Two non-convex optimization approaches for joint transmit waveform and receive filter design

Abstract

This study presents two innovative approaches for jointly optimizing the radar transmit waveform and receive filter to improve the signal-to-interference-plus-noise ratio (SINR) for extended targets under signal-dependent interference. We operate under the assumption of incomplete information about the target impulse response (TIR), which is confined within a predefined uncertainty set. To ensure robustness against this uncertainty, we frame the problem as a max–min (worst-case) optimization. Additionally, we impose a constant modulus constraint (because it has the lowest possible peak-to-average power ratio (PAPR)) on the transmit waveform to guarantee our system operates close to saturation. To solve this, both approaches use a sequential optimization procedure, alternating between the transmit waveform and receive filter subproblems. The first approach employs the ADMM, decomposing each subproblem into a semi-definite programming (SDP) problem and a least squares problem with a fixed rank constraint, solvable via SVD. The second approach tackles the problem over two Riemannian manifolds: the sphere manifold for the receive filter and the product of complex circles for the transmit signal. By applying manifold optimization, the constrained problem is transformed into an unconstrained one within a restricted search space.
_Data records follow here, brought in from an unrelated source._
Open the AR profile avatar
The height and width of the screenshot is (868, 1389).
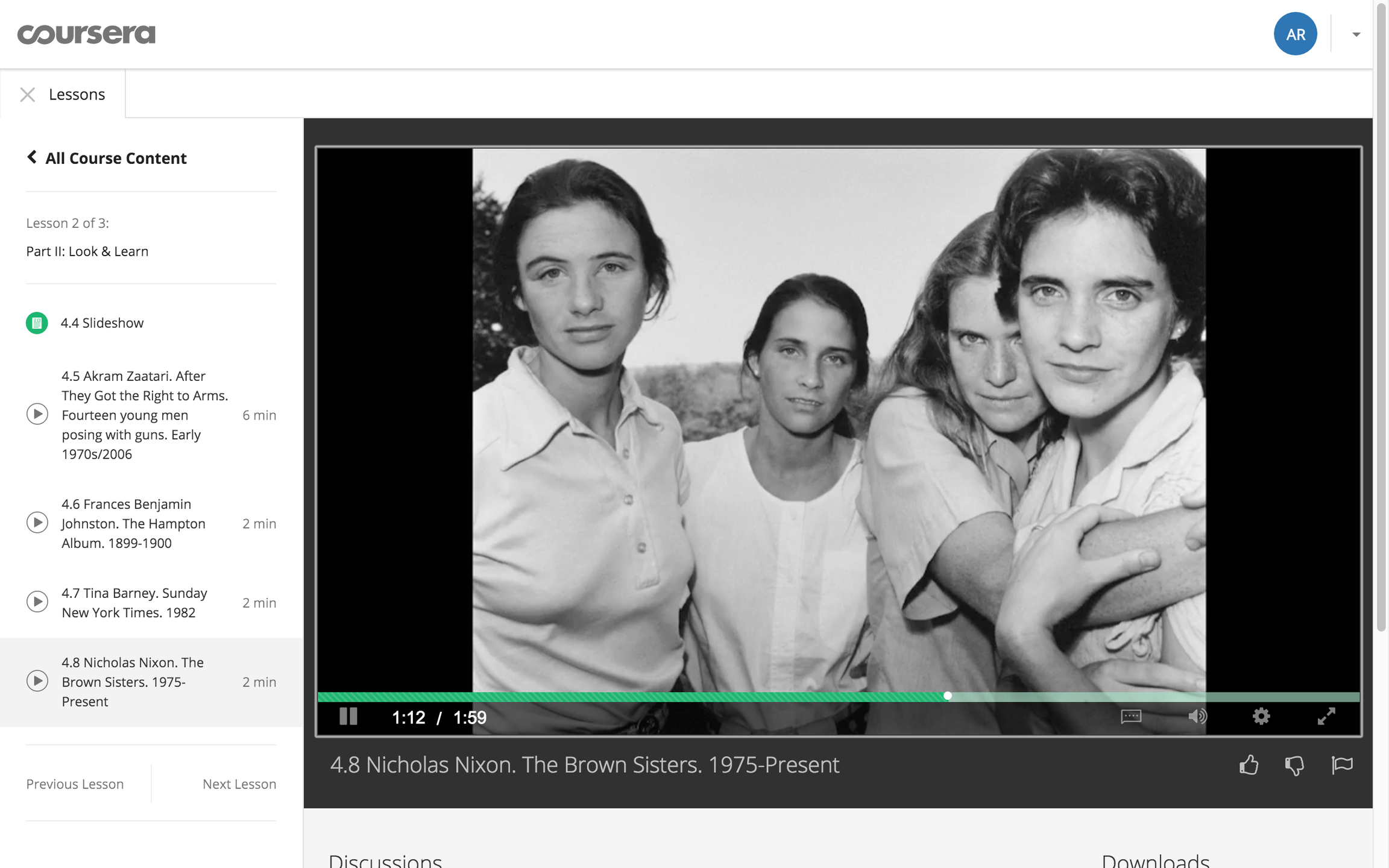coord(1295,34)
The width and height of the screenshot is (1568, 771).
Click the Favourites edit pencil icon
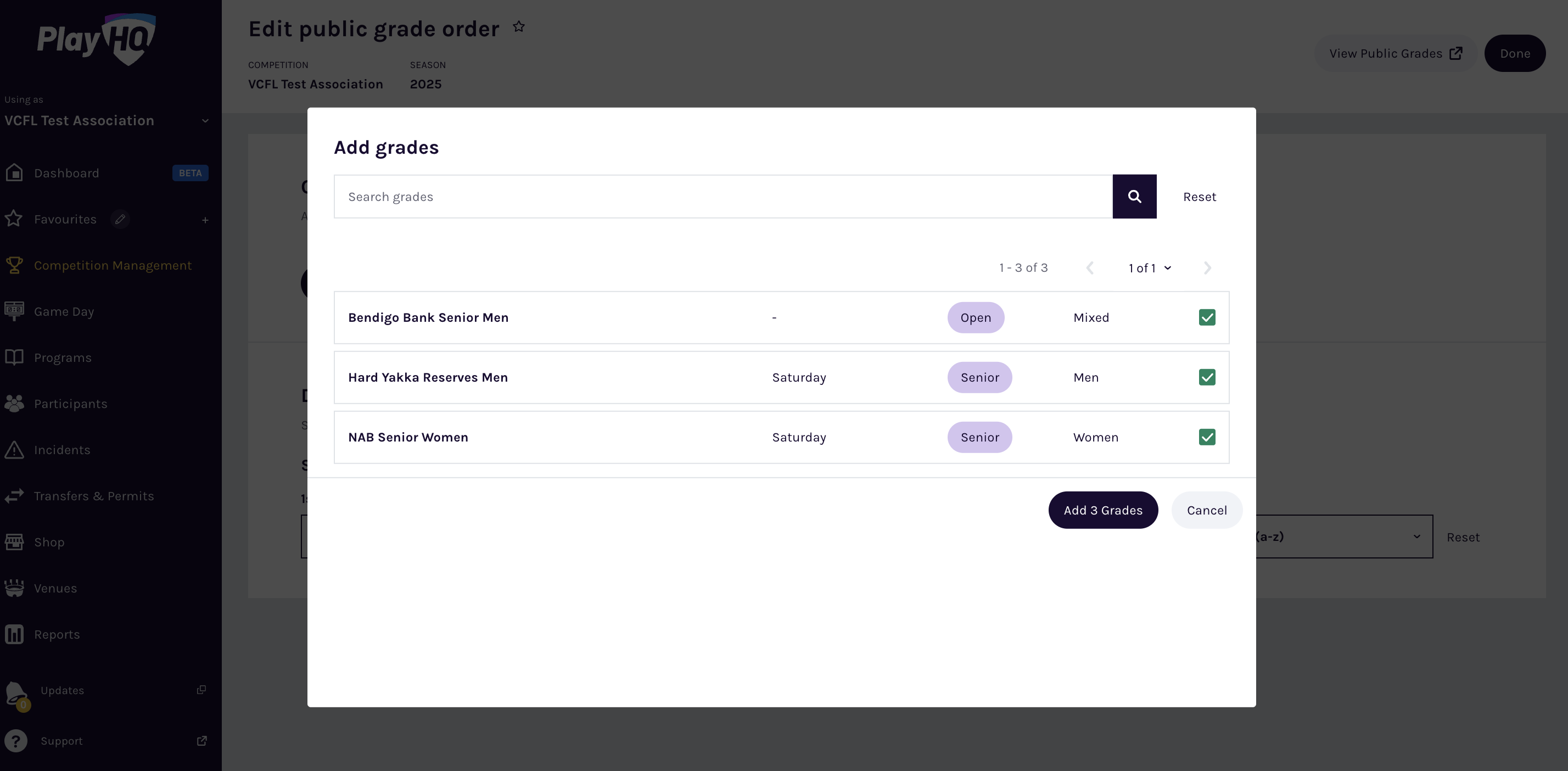point(120,219)
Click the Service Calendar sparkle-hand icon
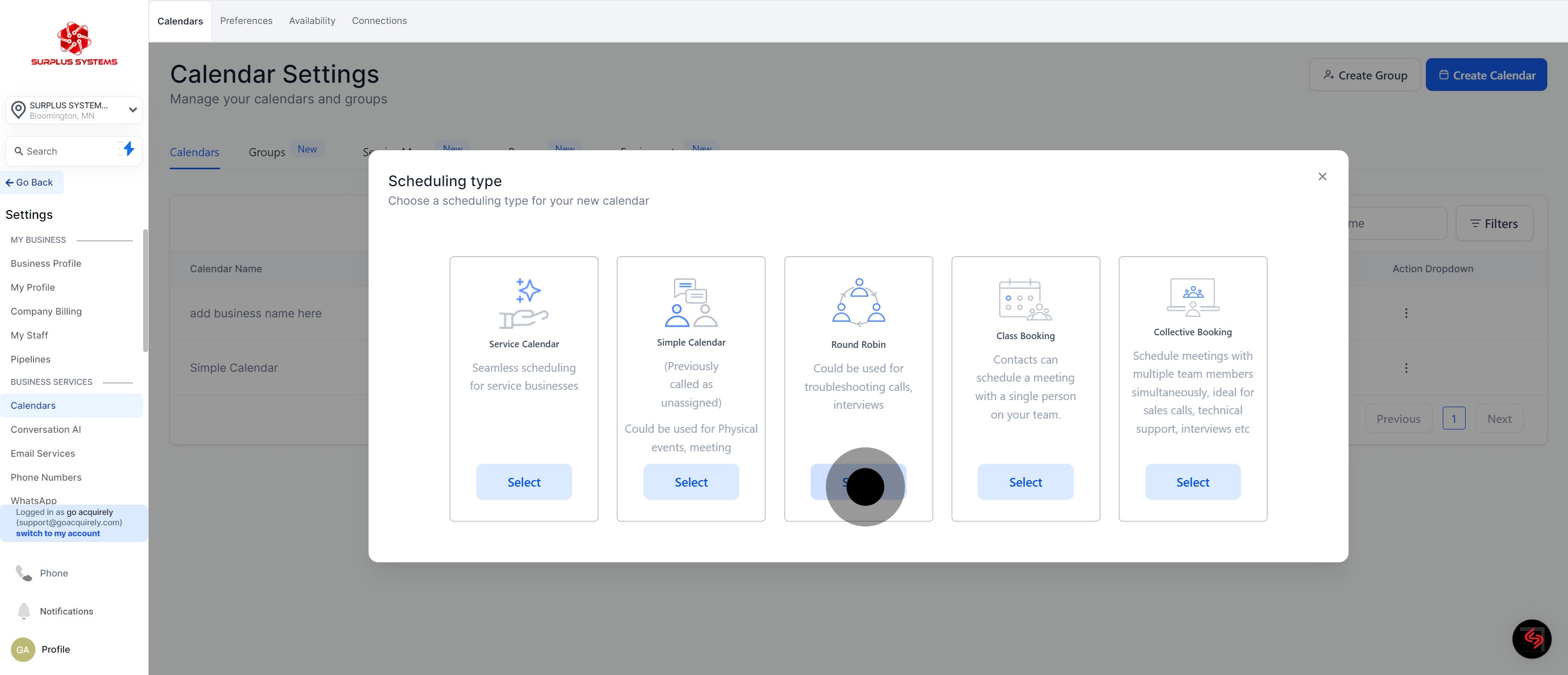Screen dimensions: 1568x675 (523, 303)
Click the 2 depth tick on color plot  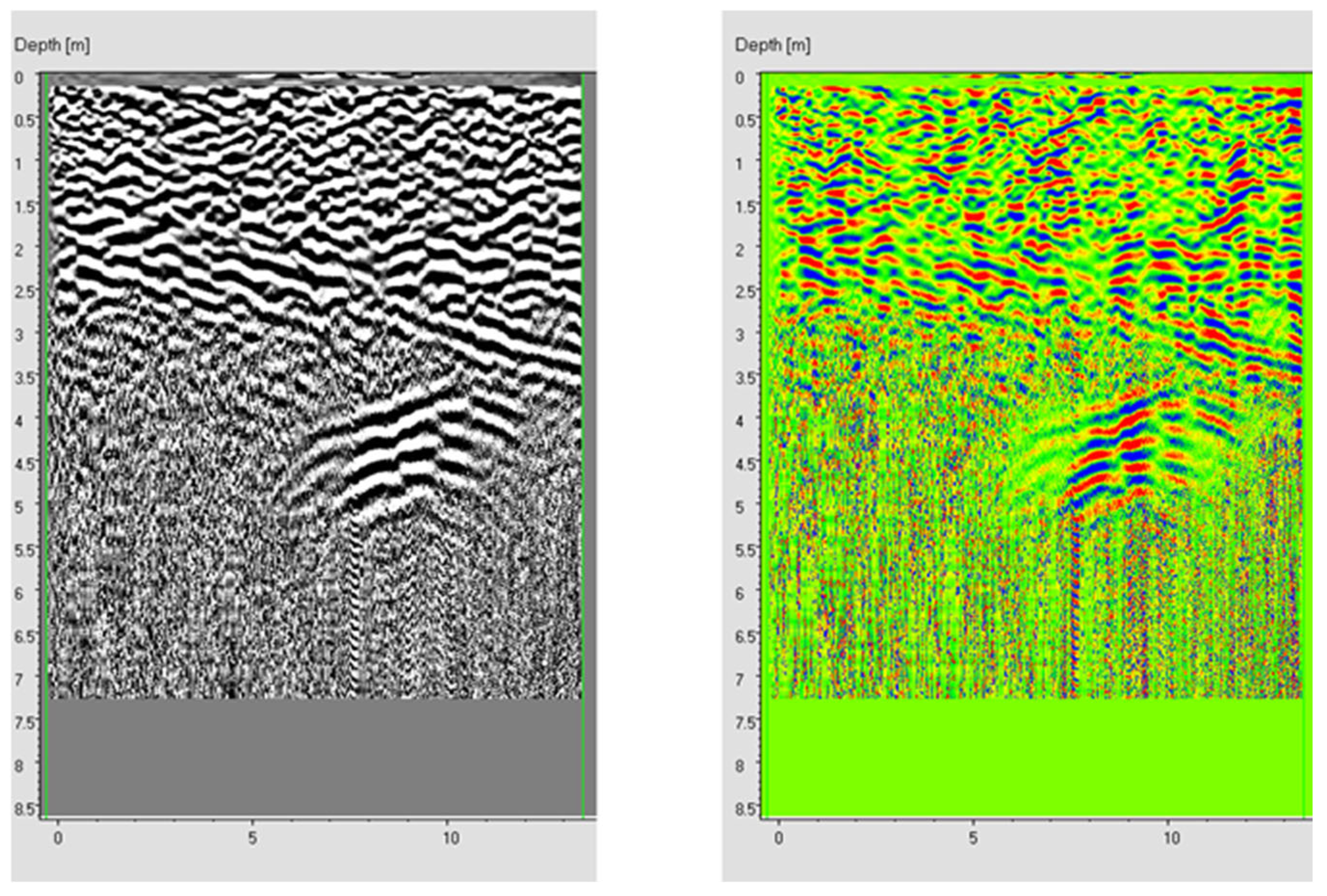741,250
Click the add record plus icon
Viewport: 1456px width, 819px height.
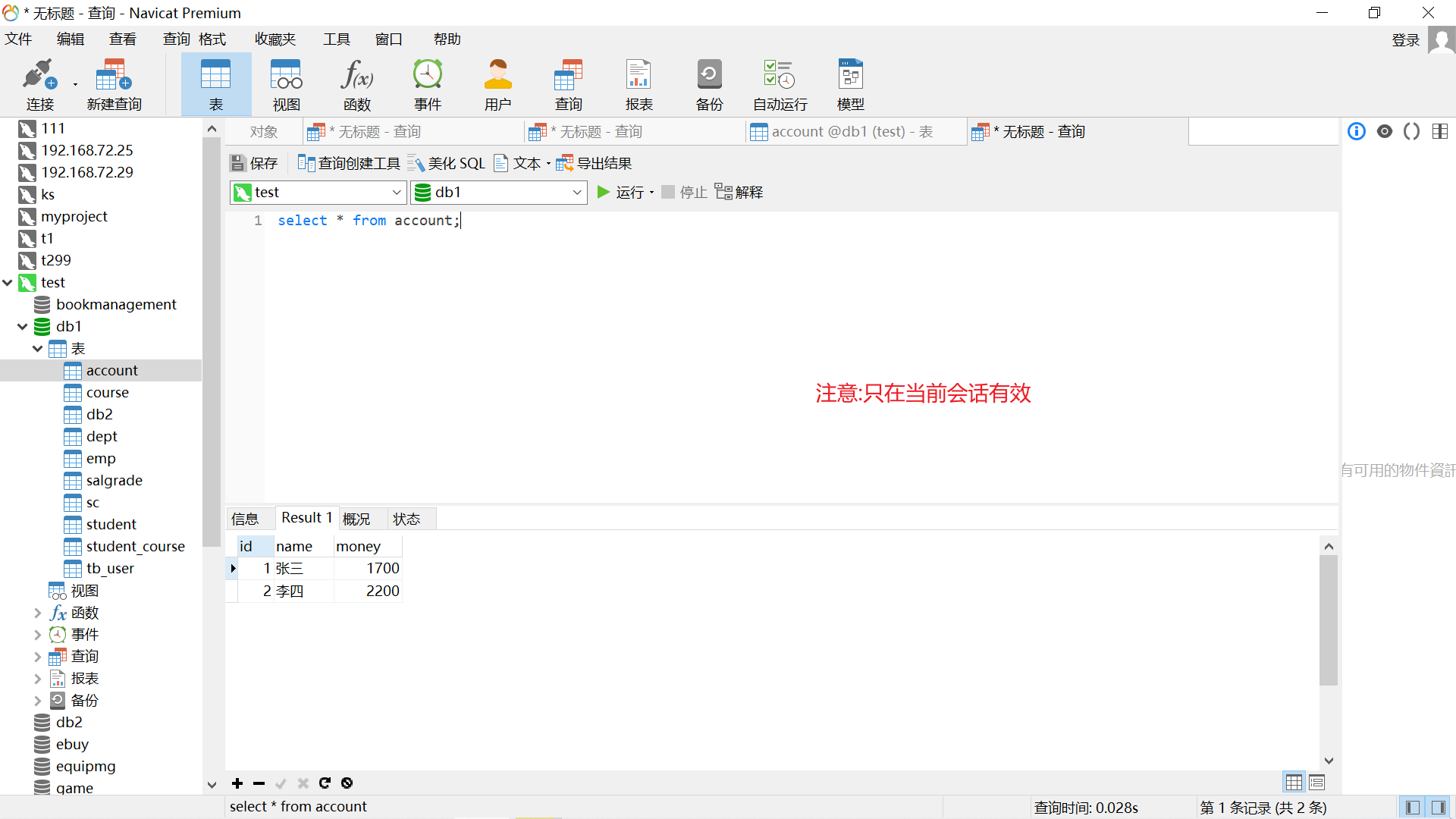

The max–min problem is reformulated as a minimization problem, yielding a closed-form expression involving log-sum-exp. This is solved using the Riemannian conjugate gradient descent (RCG) algorithm, which builds on Euclidean conjugate gradient descent and utilizes the manifold’s properties, such as the Riemannian metric and retraction. Our numerical results demonstrate the robustness and effectiveness of these methods across various uncertainty sets and target types.